ASTANA. KAZINFORM As warmer winters due to climate change have often caused unsatisfactory ski conditions in many places across the world, a team of researchers in Norway has been trying to develop a way to produce snow in an environmentally friendly way, even at higher temperatures, Xinhua reports.

The efforts have been made within the "Snow for the Future" project, which was launched a year ago by the Norwegian Ski Federation and Trondheim municipality, together with researchers from SINTEF, one of Europe's largest independent research organizations, and the Norwegian University of Science and Technology (NTNU).

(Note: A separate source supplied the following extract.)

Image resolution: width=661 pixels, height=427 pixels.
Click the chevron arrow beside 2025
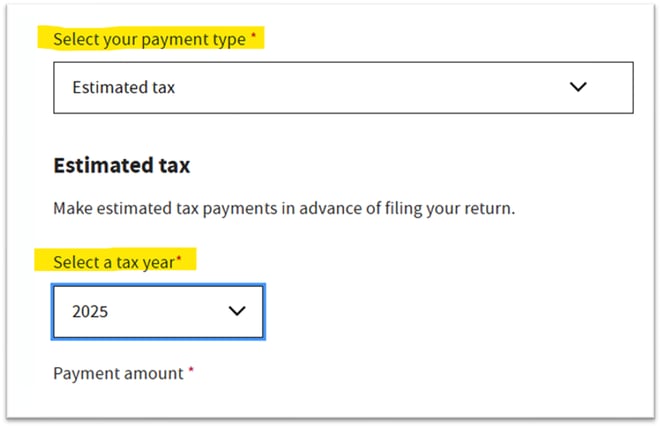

"The new system will be designed with natural working fluids, to be more environmentally friendly and easier to have heat recovery," Trygve Eikevik, a professor at NTNU's Department of Energy and Process Engineering and a key person in the project, told Xinhua.

Researchers believe one feasible approach is to develop heat pumps where the cold side can be used to produce snow, while the warm side is used for heating.

"We can have this new solution using CO2 as a working fluid, totally fully heat recovery, so you can use the heat for heating buildings and processes whatsoever you need for your activities," Eikevik said.

When temperatures are low enough, traditional tools, like snow guns or snow lances, can be used to produce snow, but when the temperatures increase, this type of machinery can be useful as it "can basically produce snow at any temperatures," he said.

According to Eikevik, a new prototype of the snowmaking machine is expected to be made in the middle of this year and will be placed at the Granasen ski center near Trondheim in central Norway.

Marit Gjerland, a ski run consultant for the Norwegian Ski Federation, said the all-weather snow system could help to maintain skiing traditions and possibilities for skiing not only in traditional skiing countries, but also provide a chance to open up new markets.

It could also reduce risk for the organizers of ski competitions and develop the mass and elite sports relying on stable snow conditions, she said.